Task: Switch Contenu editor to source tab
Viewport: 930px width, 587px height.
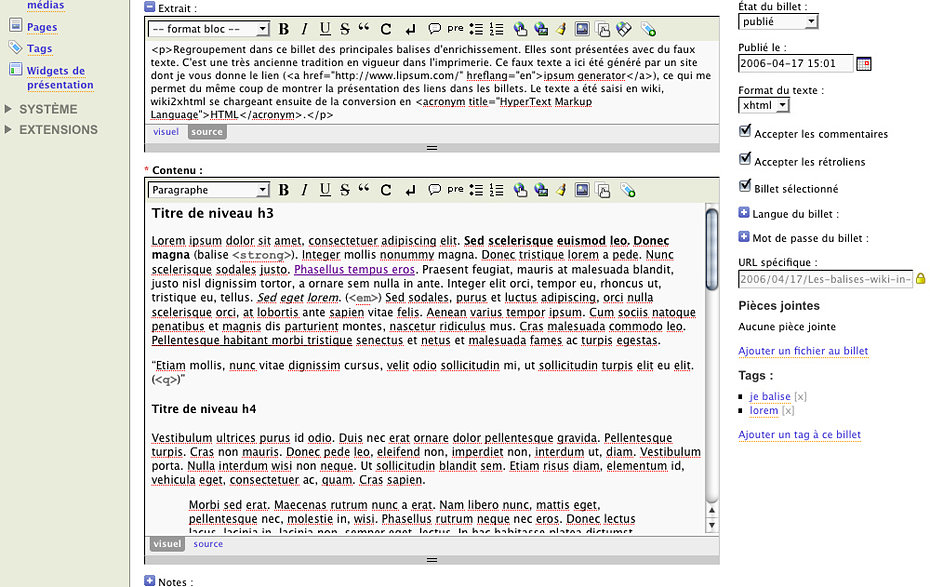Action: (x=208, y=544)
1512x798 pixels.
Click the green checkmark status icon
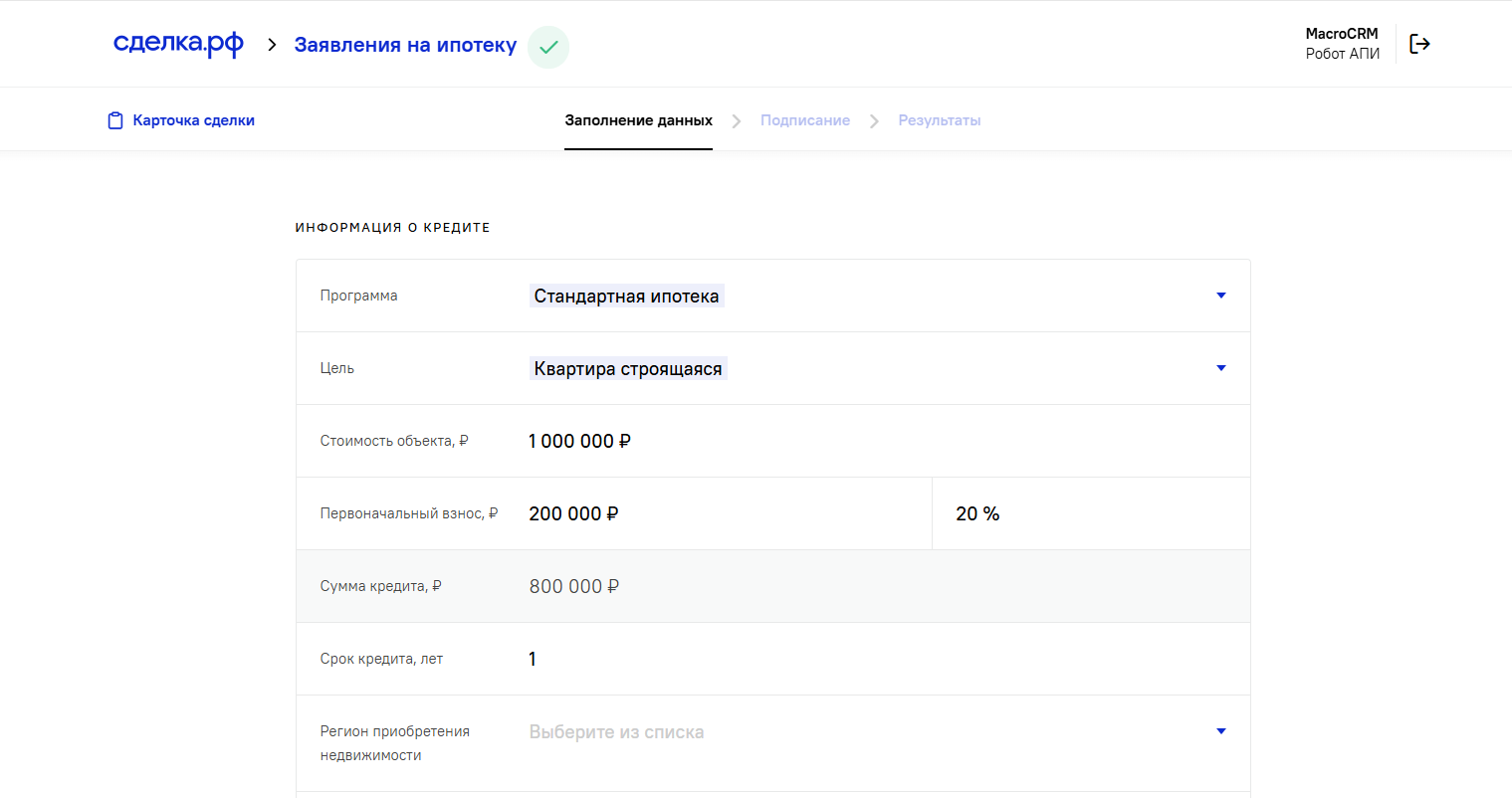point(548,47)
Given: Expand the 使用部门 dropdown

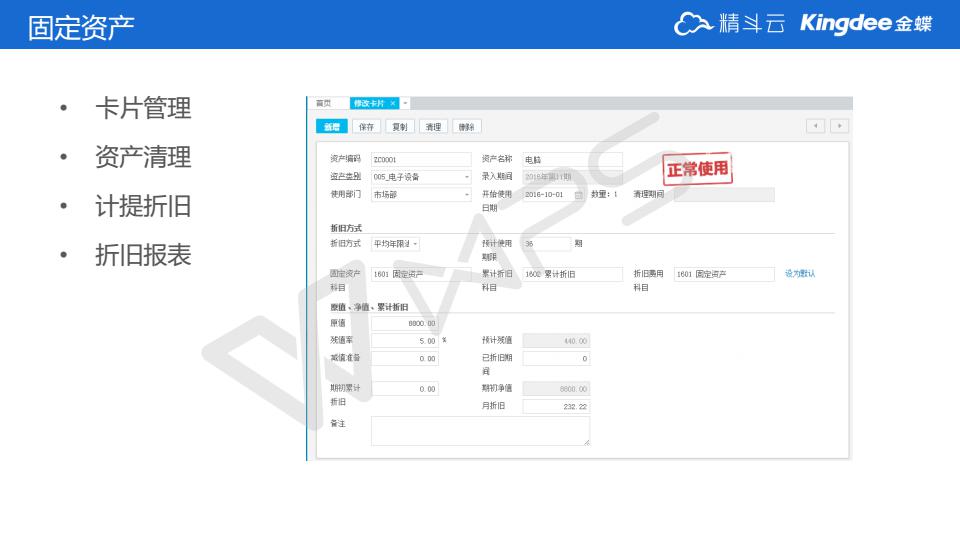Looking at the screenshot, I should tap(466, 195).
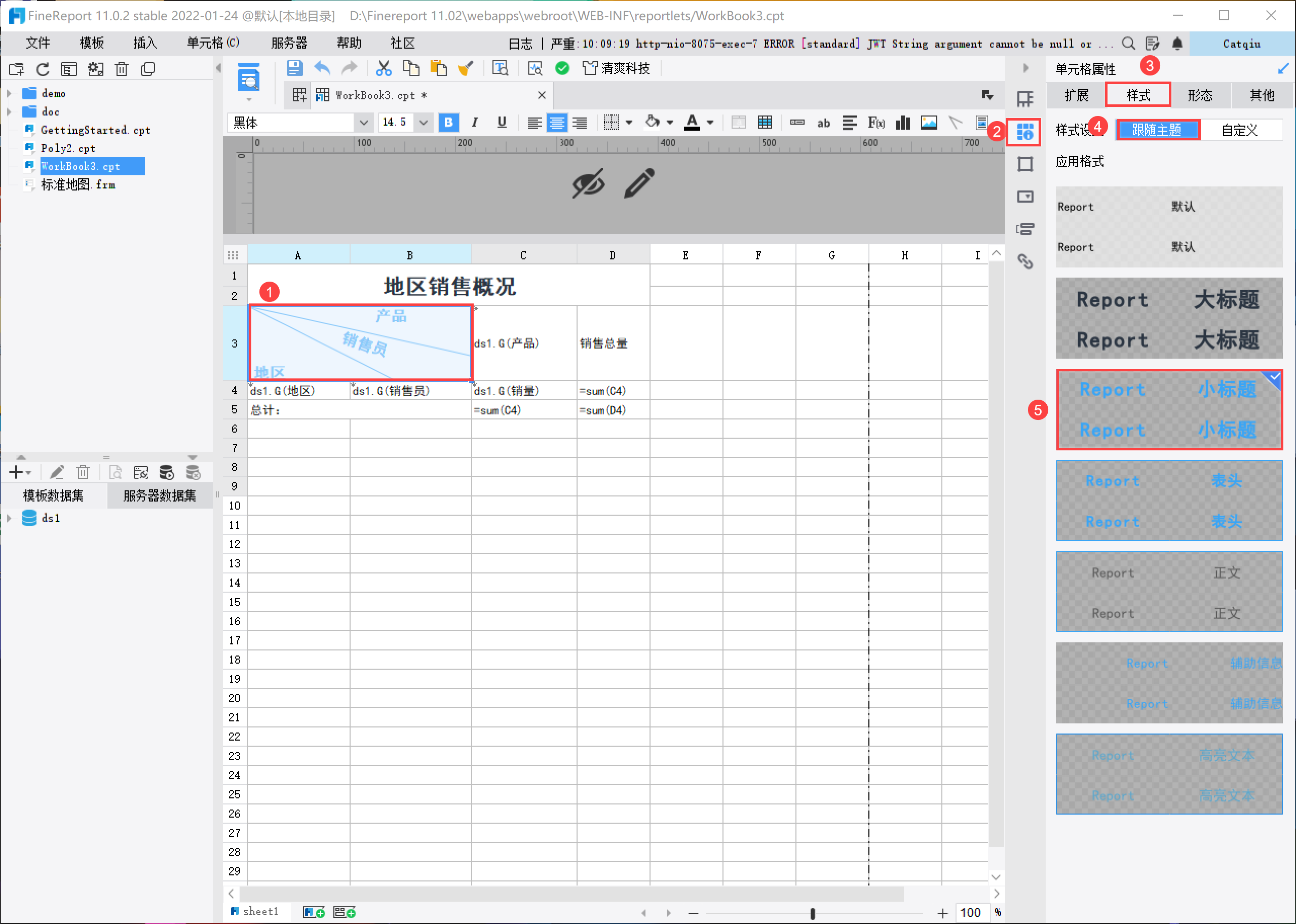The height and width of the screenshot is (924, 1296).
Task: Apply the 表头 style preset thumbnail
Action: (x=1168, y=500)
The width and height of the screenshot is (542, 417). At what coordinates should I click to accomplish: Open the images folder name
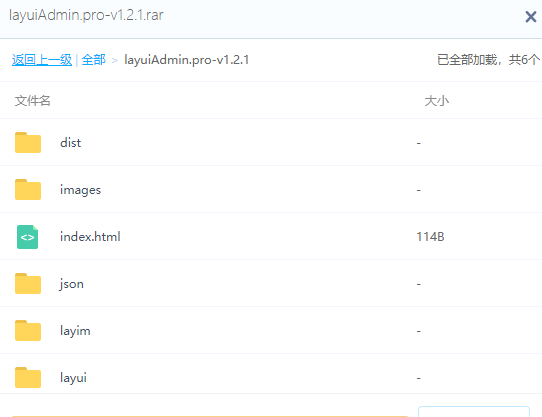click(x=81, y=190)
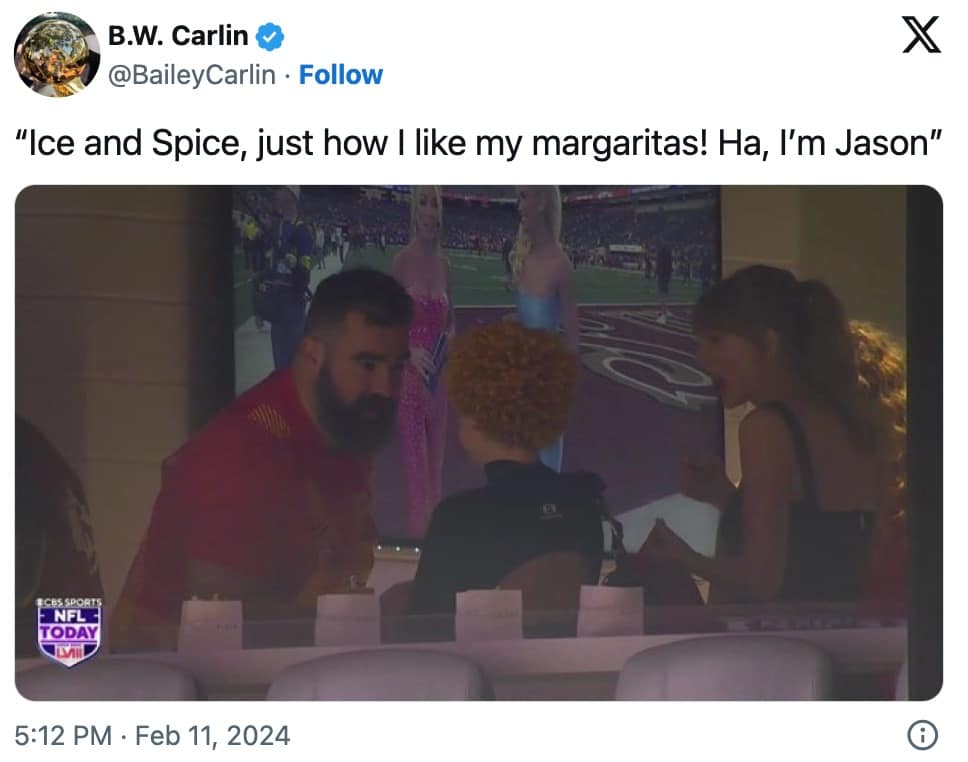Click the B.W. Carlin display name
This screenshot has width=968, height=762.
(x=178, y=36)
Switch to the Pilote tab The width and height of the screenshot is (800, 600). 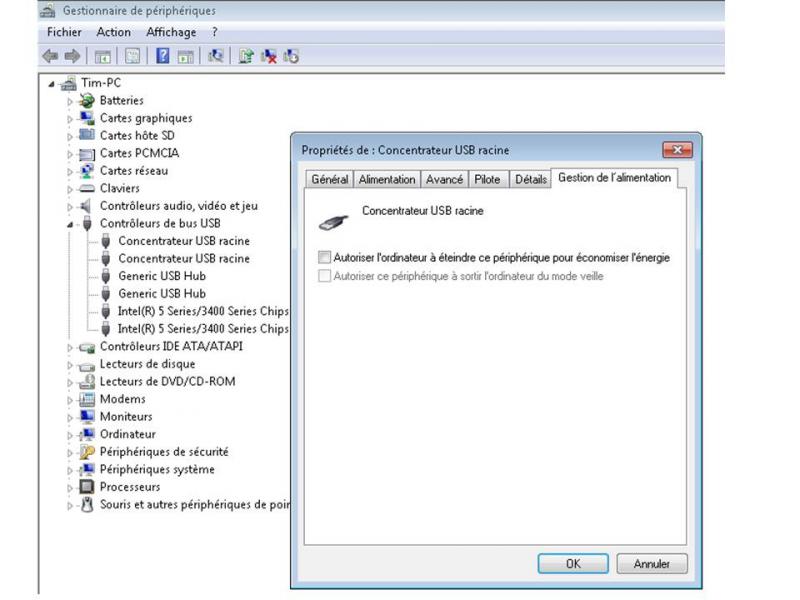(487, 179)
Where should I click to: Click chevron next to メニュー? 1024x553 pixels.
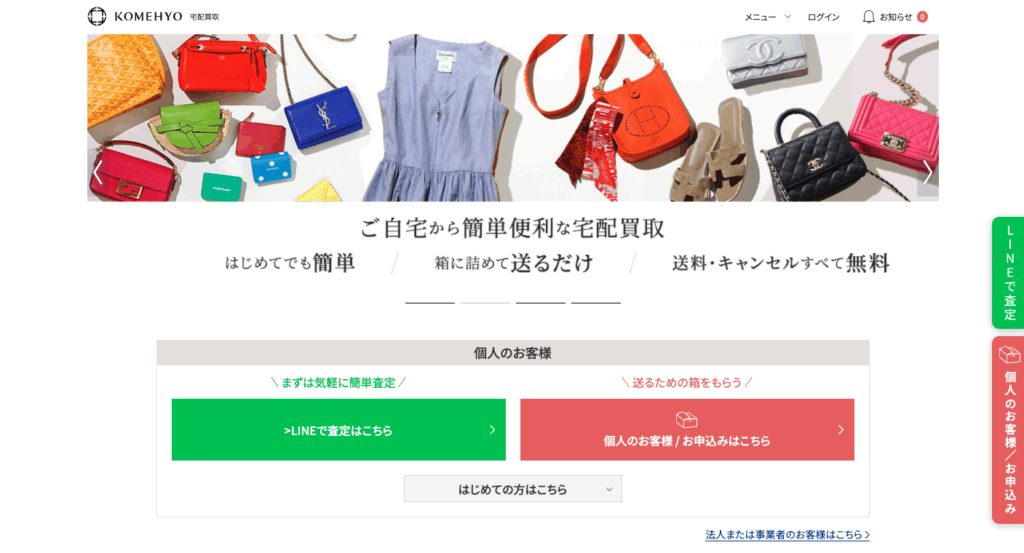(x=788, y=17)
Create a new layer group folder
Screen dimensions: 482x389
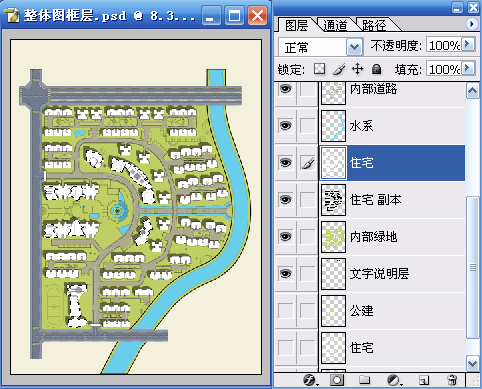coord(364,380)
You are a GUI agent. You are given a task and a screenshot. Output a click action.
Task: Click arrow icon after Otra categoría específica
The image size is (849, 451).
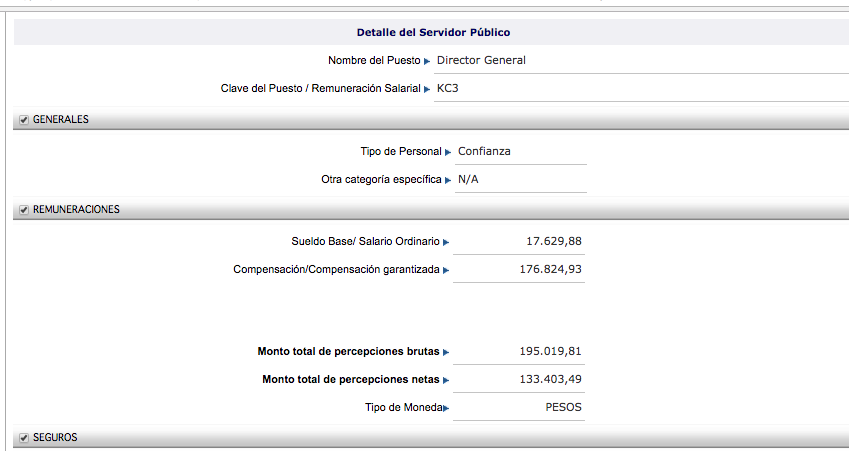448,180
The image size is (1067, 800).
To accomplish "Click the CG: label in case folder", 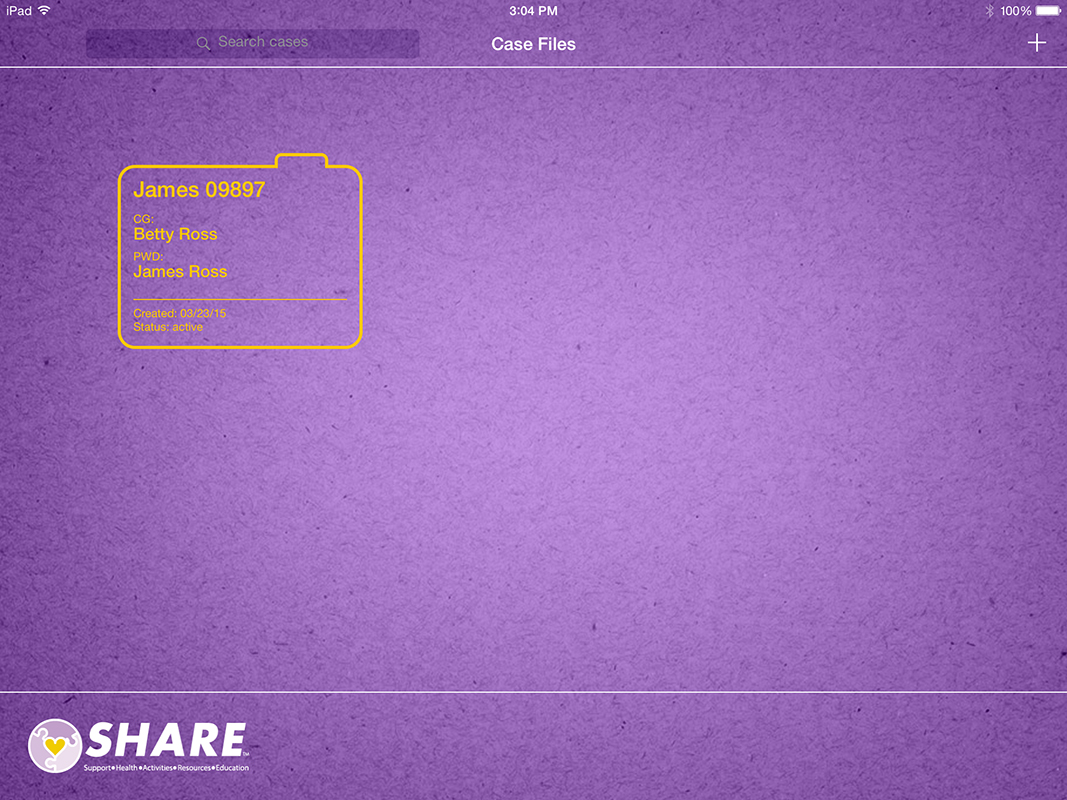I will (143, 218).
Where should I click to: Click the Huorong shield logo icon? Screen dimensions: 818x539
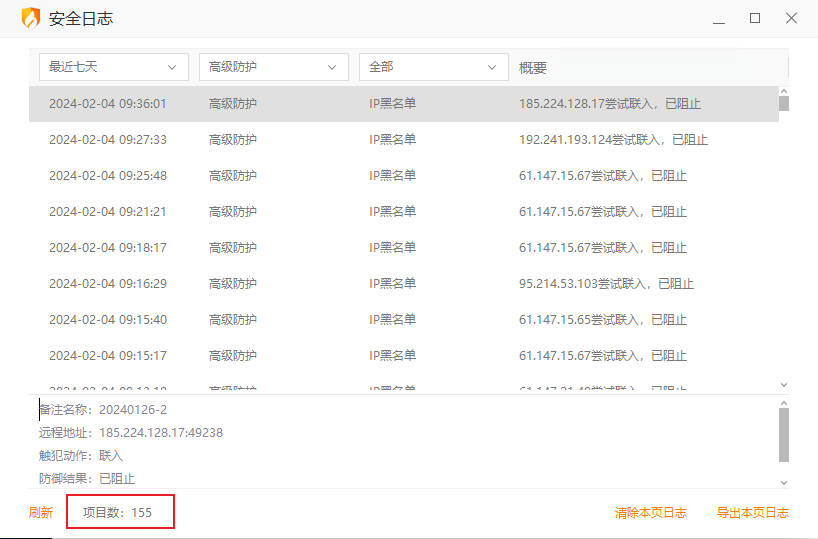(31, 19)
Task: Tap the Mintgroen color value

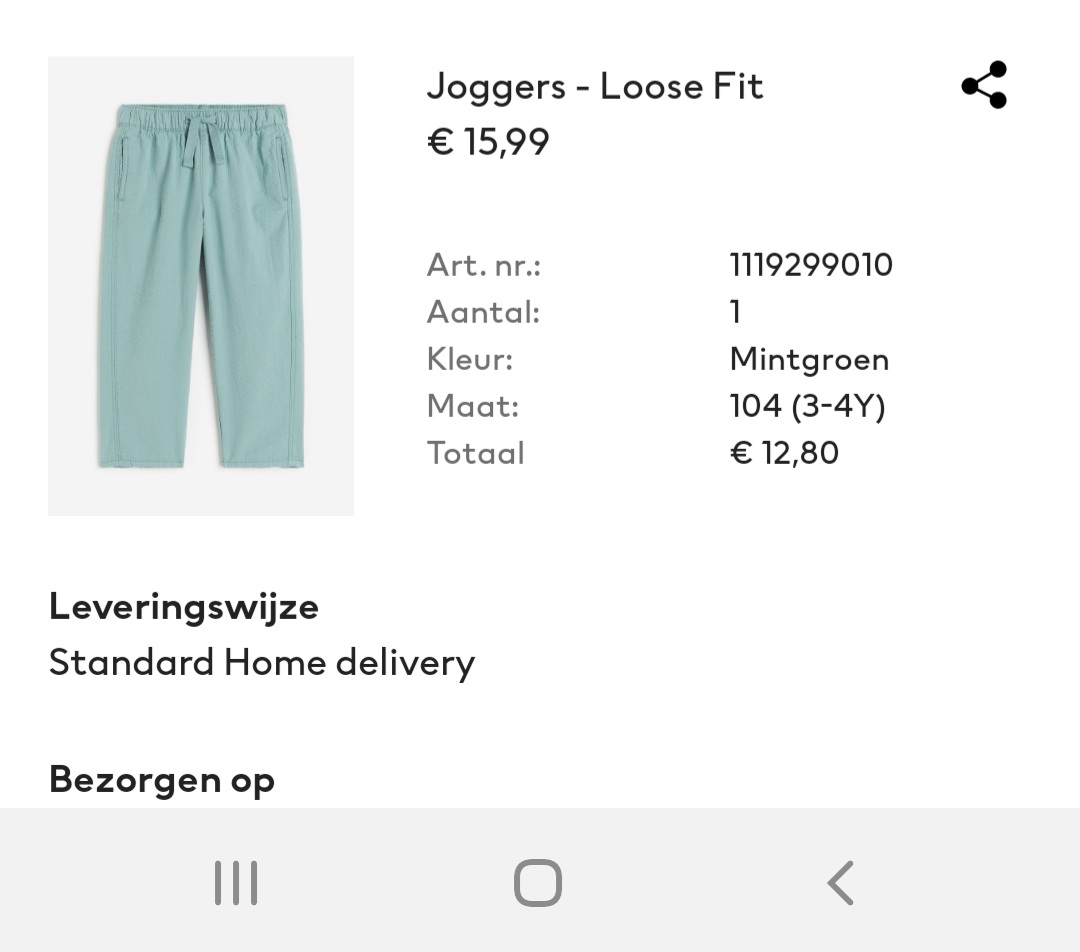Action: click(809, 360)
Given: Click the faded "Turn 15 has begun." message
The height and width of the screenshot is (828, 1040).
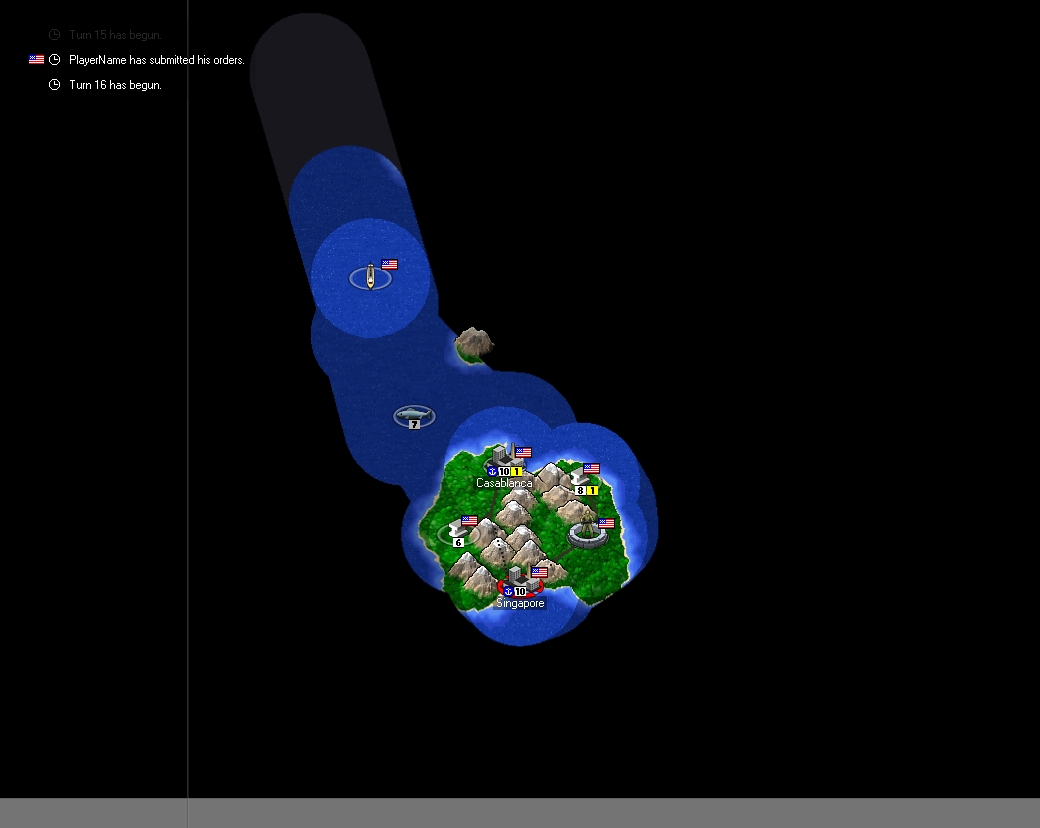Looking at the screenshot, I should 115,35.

== EXERCISE DIRECTIONS ==
With the pictures omitted, restate word for word the lines above from the line that has "Where should I click to: Click chevron" up to and including the line that has "Task: Click arrow", and no other lines.

== TASK SOLUTION ==
Where should I click to: Click chevron next to メニュー? 1024x553 pixels.
(x=788, y=17)
Create a new layer group folder
Screen dimensions: 482x389
coord(364,380)
You are a GUI agent. You are given a task and a screenshot. Output a click action.
Task: Click arrow icon after Otra categoría específica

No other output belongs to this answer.